DIRECTION
Please copy out every line of the material below exactly, without changing anything.

(Records for locating items from descriptions)
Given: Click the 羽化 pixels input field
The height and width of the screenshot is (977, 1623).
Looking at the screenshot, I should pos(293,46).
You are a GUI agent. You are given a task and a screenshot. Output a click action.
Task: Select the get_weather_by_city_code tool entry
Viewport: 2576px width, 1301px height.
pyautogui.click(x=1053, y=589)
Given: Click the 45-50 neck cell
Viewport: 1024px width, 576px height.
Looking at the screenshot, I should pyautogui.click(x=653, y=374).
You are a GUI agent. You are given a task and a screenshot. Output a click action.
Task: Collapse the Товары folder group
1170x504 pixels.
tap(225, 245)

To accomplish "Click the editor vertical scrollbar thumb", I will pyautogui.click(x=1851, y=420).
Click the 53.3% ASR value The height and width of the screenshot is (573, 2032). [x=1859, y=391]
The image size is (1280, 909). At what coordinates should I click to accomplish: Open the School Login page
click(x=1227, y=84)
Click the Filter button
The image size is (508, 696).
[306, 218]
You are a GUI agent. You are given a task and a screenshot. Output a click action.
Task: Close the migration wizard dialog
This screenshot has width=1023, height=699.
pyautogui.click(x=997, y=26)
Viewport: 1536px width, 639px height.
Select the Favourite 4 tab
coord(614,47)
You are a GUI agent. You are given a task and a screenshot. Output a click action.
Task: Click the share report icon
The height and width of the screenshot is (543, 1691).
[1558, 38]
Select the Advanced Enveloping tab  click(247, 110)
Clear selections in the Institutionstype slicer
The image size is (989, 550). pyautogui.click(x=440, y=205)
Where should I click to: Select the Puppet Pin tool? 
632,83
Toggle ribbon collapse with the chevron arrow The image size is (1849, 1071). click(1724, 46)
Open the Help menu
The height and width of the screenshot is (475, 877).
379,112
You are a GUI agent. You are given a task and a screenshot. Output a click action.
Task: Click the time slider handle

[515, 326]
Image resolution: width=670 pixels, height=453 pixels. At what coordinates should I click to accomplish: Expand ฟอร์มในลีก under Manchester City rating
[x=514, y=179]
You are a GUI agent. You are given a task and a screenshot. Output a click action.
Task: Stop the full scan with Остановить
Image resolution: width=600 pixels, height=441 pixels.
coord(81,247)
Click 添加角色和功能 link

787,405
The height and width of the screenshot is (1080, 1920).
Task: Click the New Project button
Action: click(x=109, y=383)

FULL SOLUTION
Given: Click the 羽化 pixels input field
The height and width of the screenshot is (977, 1623).
Looking at the screenshot, I should pos(293,46).
You are a GUI agent. You are given a task and a screenshot. Output a click action.
Task: Select the get_weather_by_city_code tool entry
Viewport: 2576px width, 1301px height.
pyautogui.click(x=1053, y=589)
Given: Click the 45-50 neck cell
Viewport: 1024px width, 576px height.
Looking at the screenshot, I should pyautogui.click(x=653, y=374).
You are a GUI agent. You are given a task and a screenshot. Output a click action.
Task: Collapse the Товары folder group
1170x504 pixels.
tap(225, 245)

To accomplish "Click the editor vertical scrollbar thumb", I will pyautogui.click(x=1851, y=420).
Click the 53.3% ASR value The height and width of the screenshot is (573, 2032). [x=1859, y=391]
The image size is (1280, 909). At what coordinates should I click to accomplish: Open the School Login page
click(x=1227, y=84)
Click the Filter button
The image size is (508, 696).
[306, 218]
You are a GUI agent. You are given a task and a screenshot. Output a click action.
Task: Close the migration wizard dialog
This screenshot has width=1023, height=699.
pyautogui.click(x=997, y=26)
Viewport: 1536px width, 639px height.
Select the Favourite 4 tab
coord(614,47)
You are a GUI agent. You are given a task and a screenshot. Output a click action.
Task: Click the share report icon
The height and width of the screenshot is (543, 1691).
[1558, 38]
Select the Advanced Enveloping tab  click(247, 110)
Clear selections in the Institutionstype slicer
The image size is (989, 550). pyautogui.click(x=440, y=205)
Where should I click to: Select the Puppet Pin tool? 
632,83
Toggle ribbon collapse with the chevron arrow The image size is (1849, 1071). click(1724, 46)
Open the Help menu
The height and width of the screenshot is (475, 877).
379,112
You are a GUI agent. You are given a task and a screenshot. Output a click action.
Task: Click the time slider handle

[515, 326]
Image resolution: width=670 pixels, height=453 pixels. At what coordinates should I click to accomplish: Expand ฟอร์มในลีก under Manchester City rating
[x=514, y=179]
You are a GUI agent. You are given a task and a screenshot. Output a click action.
Task: Stop the full scan with Остановить
Image resolution: width=600 pixels, height=441 pixels.
coord(81,247)
Click 添加角色和功能 link

787,405
The height and width of the screenshot is (1080, 1920).
Task: Click the New Project button
Action: click(x=109, y=383)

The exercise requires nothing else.